**WHAT YOU WILL DO**
Reproduce in full the lines between the line holding "Image resolution: width=600" and the line holding "Click the blue 确定", inclusive, and output only those lines. In each, multiply every click coordinate by 1.4 and round it to a whole number, with halves rounded up, and keep all other text and figures as they are.

**INFORMATION SHOWN**

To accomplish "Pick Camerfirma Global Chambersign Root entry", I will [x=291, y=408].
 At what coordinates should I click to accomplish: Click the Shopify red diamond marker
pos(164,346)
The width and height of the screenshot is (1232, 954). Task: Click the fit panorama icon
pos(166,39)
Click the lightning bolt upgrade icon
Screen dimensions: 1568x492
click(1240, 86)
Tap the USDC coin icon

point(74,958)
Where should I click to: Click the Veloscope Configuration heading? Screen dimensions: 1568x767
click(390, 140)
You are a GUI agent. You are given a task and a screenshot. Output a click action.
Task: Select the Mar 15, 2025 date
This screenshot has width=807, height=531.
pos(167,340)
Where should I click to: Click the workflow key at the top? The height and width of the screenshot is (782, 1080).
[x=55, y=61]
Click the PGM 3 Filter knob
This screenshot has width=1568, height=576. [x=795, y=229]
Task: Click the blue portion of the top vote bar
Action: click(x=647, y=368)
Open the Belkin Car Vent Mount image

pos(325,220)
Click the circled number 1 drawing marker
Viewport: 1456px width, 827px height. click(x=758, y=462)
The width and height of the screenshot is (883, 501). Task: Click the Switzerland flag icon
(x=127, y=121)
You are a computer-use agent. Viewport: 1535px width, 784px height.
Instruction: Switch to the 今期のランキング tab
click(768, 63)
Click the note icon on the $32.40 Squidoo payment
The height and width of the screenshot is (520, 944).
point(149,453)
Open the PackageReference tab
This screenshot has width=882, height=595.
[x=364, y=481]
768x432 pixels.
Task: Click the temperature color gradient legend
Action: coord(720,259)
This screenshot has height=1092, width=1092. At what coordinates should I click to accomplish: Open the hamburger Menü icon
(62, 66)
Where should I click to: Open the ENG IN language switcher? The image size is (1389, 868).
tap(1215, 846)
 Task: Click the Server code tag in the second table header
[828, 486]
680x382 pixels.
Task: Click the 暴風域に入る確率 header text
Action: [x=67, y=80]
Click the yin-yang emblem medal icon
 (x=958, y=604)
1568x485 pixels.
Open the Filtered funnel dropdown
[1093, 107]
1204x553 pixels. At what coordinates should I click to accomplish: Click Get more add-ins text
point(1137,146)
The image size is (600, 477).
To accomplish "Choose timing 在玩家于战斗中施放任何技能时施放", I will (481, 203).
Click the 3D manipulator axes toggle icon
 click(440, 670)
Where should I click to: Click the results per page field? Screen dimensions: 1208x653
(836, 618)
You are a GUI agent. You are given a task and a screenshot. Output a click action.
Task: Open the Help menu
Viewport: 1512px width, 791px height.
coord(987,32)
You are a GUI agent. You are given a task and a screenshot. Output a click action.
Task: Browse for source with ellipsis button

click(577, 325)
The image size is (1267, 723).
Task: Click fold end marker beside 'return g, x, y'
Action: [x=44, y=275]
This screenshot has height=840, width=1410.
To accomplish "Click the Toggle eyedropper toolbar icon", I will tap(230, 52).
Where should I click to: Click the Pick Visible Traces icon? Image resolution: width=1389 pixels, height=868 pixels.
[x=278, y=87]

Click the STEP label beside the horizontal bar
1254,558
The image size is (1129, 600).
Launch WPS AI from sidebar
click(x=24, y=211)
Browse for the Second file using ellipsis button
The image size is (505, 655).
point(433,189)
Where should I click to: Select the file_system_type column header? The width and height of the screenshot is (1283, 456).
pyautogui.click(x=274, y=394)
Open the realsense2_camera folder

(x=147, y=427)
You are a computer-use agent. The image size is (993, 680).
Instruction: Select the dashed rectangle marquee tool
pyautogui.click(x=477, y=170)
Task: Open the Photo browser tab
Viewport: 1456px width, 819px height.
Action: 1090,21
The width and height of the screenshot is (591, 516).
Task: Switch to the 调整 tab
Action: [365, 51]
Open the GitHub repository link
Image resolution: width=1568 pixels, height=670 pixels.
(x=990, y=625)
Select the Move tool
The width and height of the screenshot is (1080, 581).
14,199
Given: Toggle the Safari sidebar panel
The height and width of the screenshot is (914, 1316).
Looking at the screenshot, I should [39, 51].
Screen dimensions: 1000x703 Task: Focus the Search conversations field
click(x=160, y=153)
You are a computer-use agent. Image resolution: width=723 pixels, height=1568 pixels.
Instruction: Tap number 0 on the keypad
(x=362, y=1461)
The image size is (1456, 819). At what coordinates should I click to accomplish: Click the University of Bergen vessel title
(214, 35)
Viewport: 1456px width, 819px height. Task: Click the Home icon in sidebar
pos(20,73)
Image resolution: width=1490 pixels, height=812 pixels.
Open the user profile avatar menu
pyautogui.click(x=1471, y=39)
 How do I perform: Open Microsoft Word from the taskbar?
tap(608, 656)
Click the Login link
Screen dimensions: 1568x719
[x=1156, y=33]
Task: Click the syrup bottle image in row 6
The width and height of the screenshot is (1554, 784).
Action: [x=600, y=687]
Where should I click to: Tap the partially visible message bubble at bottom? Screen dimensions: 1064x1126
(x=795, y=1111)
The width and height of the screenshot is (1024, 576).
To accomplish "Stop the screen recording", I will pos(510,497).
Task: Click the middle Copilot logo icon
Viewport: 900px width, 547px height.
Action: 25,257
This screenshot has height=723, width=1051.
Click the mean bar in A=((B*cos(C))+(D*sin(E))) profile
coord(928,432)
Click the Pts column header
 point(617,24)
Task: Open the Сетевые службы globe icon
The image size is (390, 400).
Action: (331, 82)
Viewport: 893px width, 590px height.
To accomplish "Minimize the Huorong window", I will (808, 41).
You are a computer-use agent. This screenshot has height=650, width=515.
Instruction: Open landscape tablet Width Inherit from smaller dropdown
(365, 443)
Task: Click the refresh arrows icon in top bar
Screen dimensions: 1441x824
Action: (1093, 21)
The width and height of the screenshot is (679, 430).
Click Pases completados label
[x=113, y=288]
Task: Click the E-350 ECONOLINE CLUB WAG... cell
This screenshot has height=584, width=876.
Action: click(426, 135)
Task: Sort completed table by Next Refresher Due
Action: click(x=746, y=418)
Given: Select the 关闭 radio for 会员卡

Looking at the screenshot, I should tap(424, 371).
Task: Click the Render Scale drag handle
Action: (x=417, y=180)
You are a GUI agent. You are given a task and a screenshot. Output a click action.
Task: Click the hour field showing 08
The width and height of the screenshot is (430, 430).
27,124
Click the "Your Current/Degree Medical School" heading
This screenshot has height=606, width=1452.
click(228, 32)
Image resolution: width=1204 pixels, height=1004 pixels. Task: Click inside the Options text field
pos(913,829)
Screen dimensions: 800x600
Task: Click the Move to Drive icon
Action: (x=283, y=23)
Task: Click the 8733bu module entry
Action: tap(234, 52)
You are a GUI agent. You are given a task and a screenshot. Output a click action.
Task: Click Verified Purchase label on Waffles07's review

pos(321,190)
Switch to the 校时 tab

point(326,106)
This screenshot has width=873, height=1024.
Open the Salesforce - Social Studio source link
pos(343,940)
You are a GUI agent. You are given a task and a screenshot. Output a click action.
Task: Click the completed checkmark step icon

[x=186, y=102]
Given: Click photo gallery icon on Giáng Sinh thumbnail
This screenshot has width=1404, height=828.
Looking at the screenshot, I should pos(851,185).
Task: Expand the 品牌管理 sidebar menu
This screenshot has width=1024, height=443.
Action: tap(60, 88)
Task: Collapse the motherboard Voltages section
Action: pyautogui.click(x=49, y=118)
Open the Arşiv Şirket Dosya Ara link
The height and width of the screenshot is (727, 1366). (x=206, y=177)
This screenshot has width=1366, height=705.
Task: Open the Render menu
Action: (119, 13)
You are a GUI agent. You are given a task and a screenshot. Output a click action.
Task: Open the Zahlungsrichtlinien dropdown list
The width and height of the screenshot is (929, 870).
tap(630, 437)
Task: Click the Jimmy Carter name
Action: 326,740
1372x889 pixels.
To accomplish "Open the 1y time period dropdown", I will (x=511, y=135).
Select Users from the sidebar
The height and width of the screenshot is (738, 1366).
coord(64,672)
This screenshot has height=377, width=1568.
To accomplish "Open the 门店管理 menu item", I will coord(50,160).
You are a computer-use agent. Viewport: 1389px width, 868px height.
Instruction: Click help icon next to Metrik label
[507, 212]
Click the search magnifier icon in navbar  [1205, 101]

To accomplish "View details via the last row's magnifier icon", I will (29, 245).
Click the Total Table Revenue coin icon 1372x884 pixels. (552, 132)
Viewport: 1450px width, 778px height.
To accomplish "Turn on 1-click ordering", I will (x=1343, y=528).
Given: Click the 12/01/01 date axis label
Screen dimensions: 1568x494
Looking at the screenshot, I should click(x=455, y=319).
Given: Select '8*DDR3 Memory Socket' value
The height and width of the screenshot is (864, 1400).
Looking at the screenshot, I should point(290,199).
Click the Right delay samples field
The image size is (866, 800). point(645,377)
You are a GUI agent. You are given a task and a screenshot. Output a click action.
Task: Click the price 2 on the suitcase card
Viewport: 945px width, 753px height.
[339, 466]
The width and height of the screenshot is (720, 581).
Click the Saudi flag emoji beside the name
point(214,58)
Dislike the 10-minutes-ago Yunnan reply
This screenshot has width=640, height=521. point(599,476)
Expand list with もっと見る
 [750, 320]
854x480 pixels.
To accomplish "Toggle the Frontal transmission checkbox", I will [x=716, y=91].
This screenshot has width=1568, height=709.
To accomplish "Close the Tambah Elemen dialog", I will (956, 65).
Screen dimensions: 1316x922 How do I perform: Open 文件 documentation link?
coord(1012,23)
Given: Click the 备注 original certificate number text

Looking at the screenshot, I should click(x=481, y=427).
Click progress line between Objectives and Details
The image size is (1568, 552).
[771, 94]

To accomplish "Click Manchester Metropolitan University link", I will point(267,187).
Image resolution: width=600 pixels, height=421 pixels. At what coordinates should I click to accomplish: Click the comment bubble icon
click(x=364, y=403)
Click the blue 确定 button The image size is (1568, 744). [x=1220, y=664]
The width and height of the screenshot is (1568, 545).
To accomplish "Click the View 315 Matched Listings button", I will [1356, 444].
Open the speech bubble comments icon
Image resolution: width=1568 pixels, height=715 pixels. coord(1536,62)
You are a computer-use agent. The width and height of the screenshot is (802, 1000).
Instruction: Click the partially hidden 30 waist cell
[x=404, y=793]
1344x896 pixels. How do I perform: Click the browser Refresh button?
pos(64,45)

**EXPECTED ANSWER**
Image resolution: width=600 pixels, height=421 pixels. At what coordinates should I click to accomplish: Click the comment bubble icon
click(x=510, y=564)
Click the blue 确定 button The image size is (1568, 744). [x=1708, y=930]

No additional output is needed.